MRS builds a reliable, secure, and easy-to-use O&M platform and provides storage and analysis capabilities for massive data, helping address enterprise data storage and processing demands. It enables you to quickly build a Hadoop, Hive, or Spark cluster to analyze massive data, build an HBase cluster for querying massive data in milliseconds, build a Kafka, Storm cluster to process data streams of a massive scale on a real-time basis. MRS supports the following scenarios:
- Analysis and computing of massive data: log analysis, Click stream analysis, Genomics, and recommender systems.
User can import the data to be analyzed from OBS or HDFS and submit an analysis job. The following job types are supported:
MapReduce job: Hadoop is supported. MapReduce is used to implement parallel computing of large data sets.
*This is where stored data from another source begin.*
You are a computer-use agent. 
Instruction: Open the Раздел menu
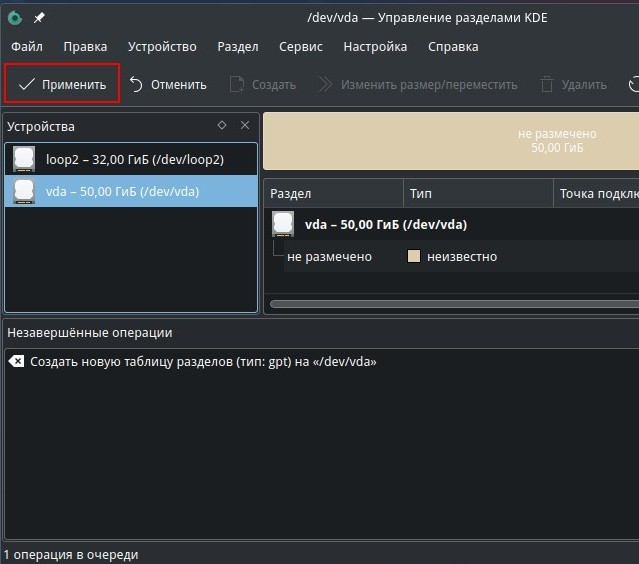point(237,47)
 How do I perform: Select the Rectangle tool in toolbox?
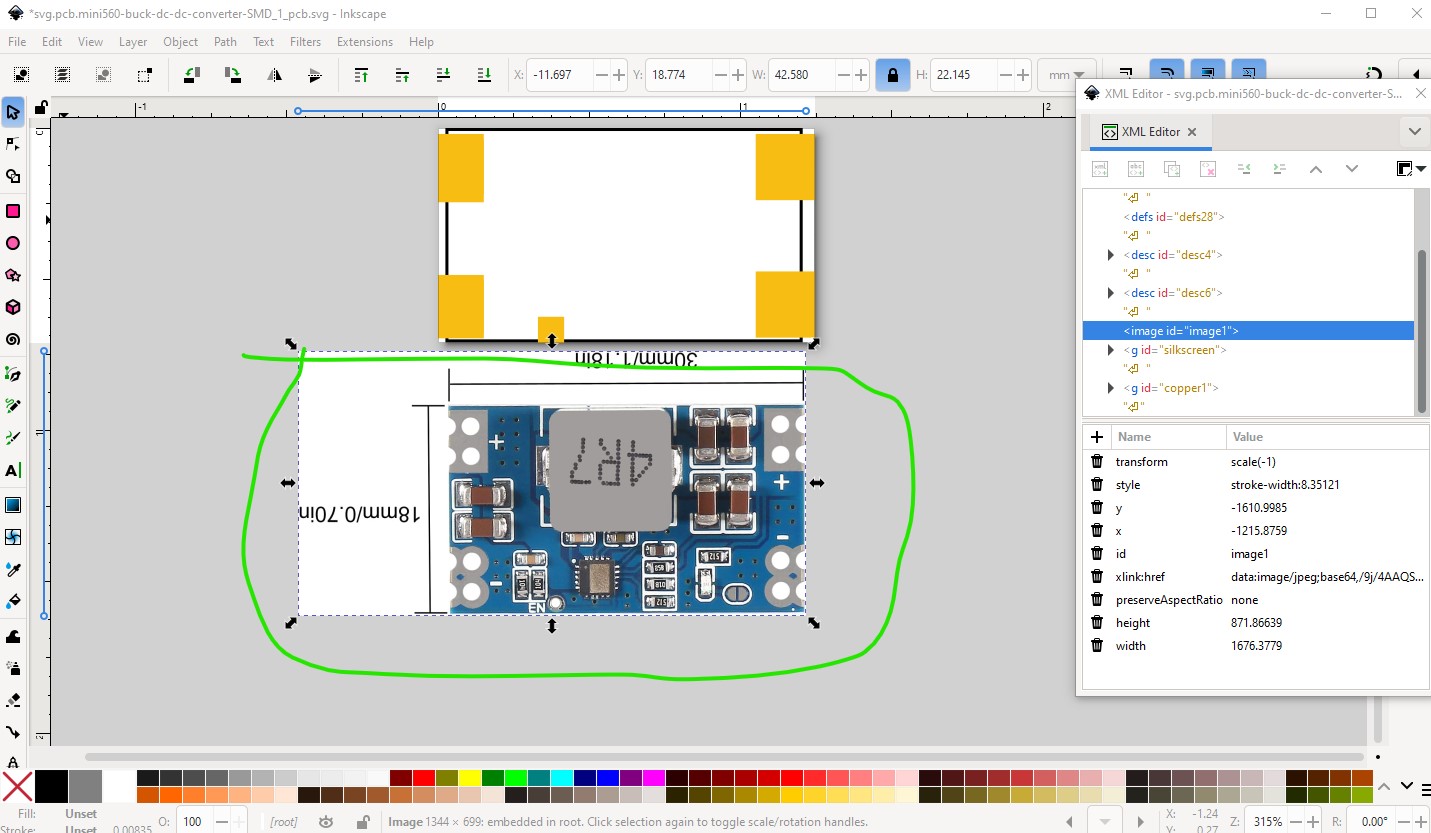point(13,211)
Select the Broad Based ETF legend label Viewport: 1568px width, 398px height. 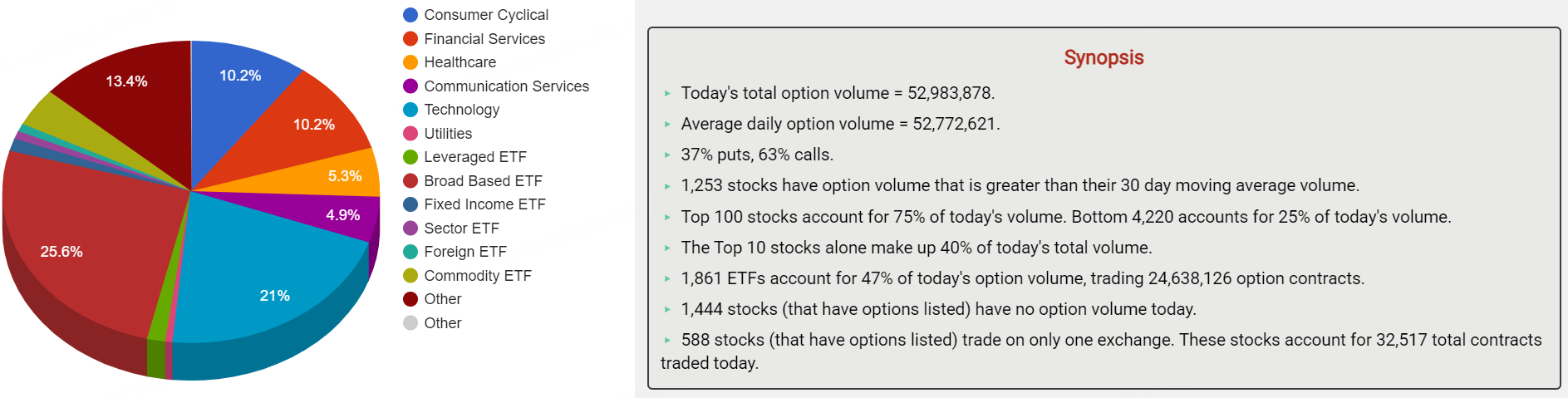483,181
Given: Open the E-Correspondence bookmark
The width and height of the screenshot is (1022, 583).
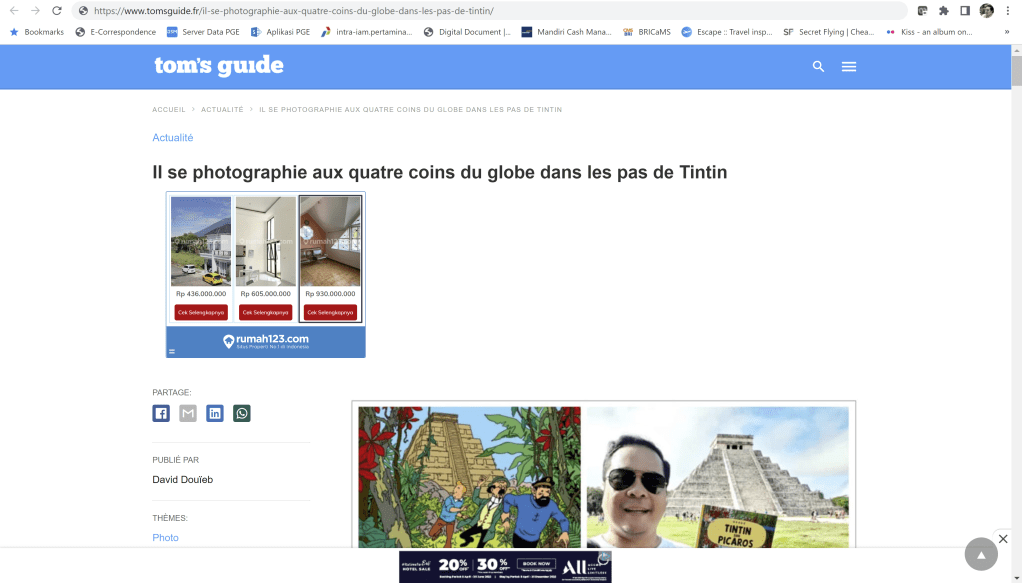Looking at the screenshot, I should click(x=116, y=32).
Spark/Spark SQL job: Spark is supported. Spark provides analysis and mining and iterative memory computing capabilities. Additionally, Spark SQL enables data to be queried and analyzed using SQL statements.
HQL job: Hive is supported. Hive is a data warehouse framework built on Hadoop. It provides storage of structured data using the HQL, a language like the SQL. Hive converts HQL statements to MapReduce or Spark tasks for querying and analyzing massive data stored in clusters.
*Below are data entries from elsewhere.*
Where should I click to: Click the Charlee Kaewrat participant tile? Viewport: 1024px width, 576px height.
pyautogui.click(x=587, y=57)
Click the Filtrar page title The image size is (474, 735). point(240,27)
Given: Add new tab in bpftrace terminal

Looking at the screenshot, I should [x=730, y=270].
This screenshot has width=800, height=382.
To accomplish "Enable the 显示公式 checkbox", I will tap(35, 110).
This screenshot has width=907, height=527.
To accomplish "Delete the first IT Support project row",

- Processing of massive data in a quasi real-time manner: risk management, CDR query and so on.
HBase: HBase is a column-based distributed storage system that features high reliability, performance, and scalability. It is designed to eliminate the limitations of relational databases in processing massive data, and ensure quasi real-time data access to large tables.
In the scenario described above, there are two ways to access the cluster: One is used the native interface, the user application could access the cluster by native interface when the application is deployed in the same subnet with the cluster; The other is user the MRS console, the user could Submit job and management the file on HDFS.
- Provides a real-time distributed computing framework, analysis and computing massive data streams such as click streams and IoT data streams in a real-time manner.
User can write data streams to message queues such as Kafka. Storm can obtain real-time messages from Kafka, perform high-throughput and low-latency real-time computing, analyzing, querying, and collecting on a real-time platform, and export processed results to HDFS, OBS, or other databases, or directly push the result data to the user interface.